[DATA TO EXAMINE Boundary: Start]

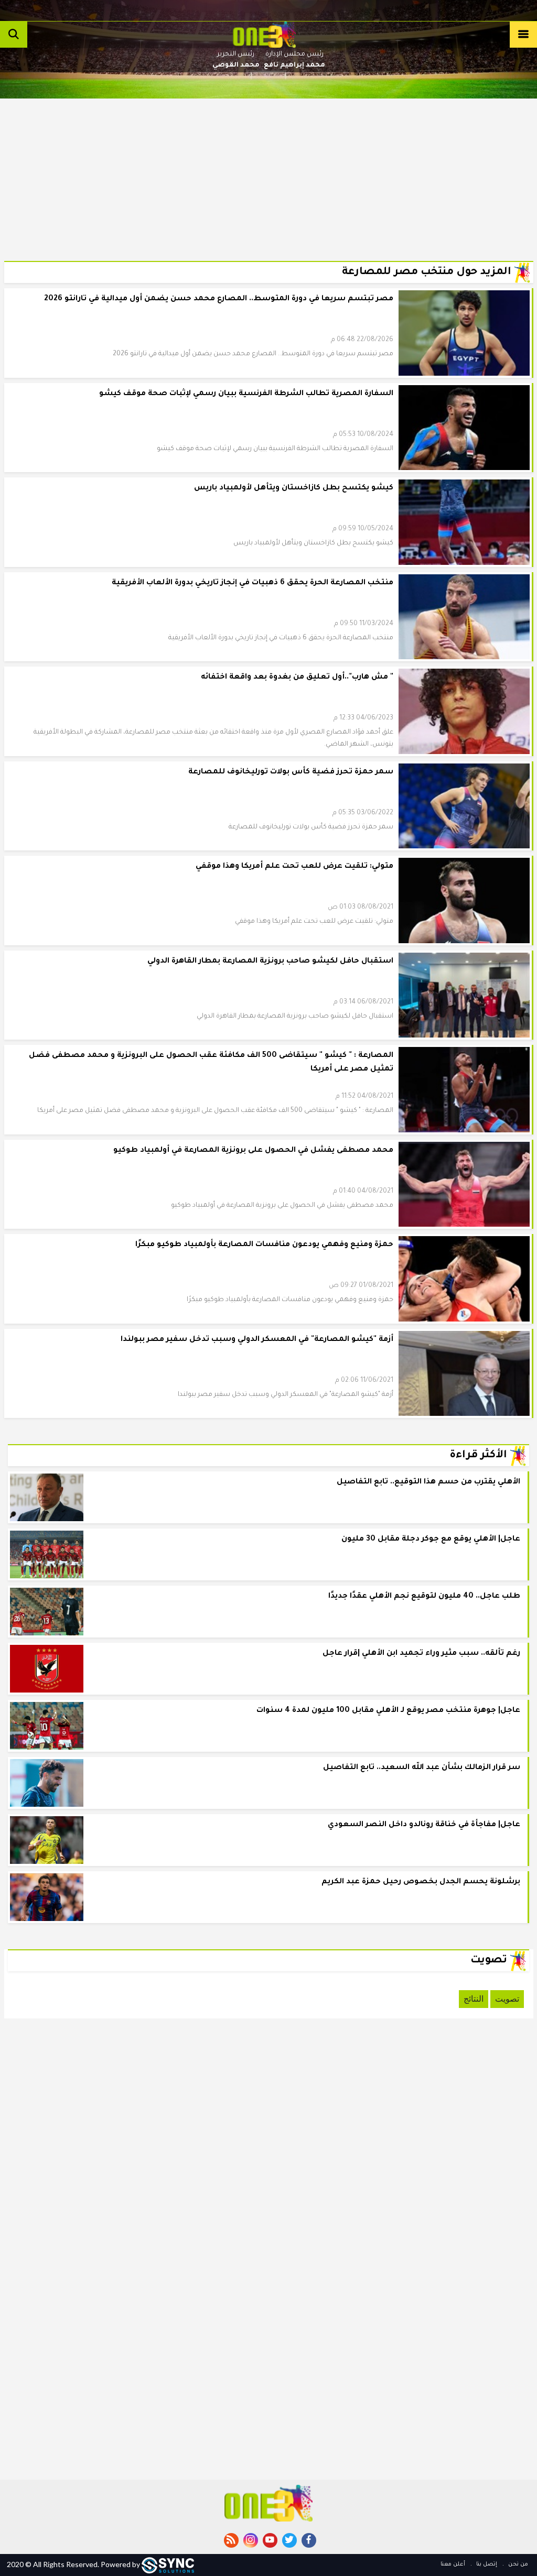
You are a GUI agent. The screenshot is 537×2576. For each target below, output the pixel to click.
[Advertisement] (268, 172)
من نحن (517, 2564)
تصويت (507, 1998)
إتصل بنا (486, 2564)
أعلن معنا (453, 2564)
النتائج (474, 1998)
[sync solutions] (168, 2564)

[DATA TO EXAMINE Boundary: End]

- _ACTION ITEM_
All of the material above goes into the copy exactly as is; the pictures do not.

- _RESULT_
You are a GUI agent. The screenshot is 537×2576. For each target below, output the pixel to click.
[Advertisement] (268, 172)
من نحن (517, 2564)
تصويت (507, 1998)
إتصل بنا (486, 2564)
أعلن معنا (453, 2564)
النتائج (474, 1998)
[sync solutions] (168, 2564)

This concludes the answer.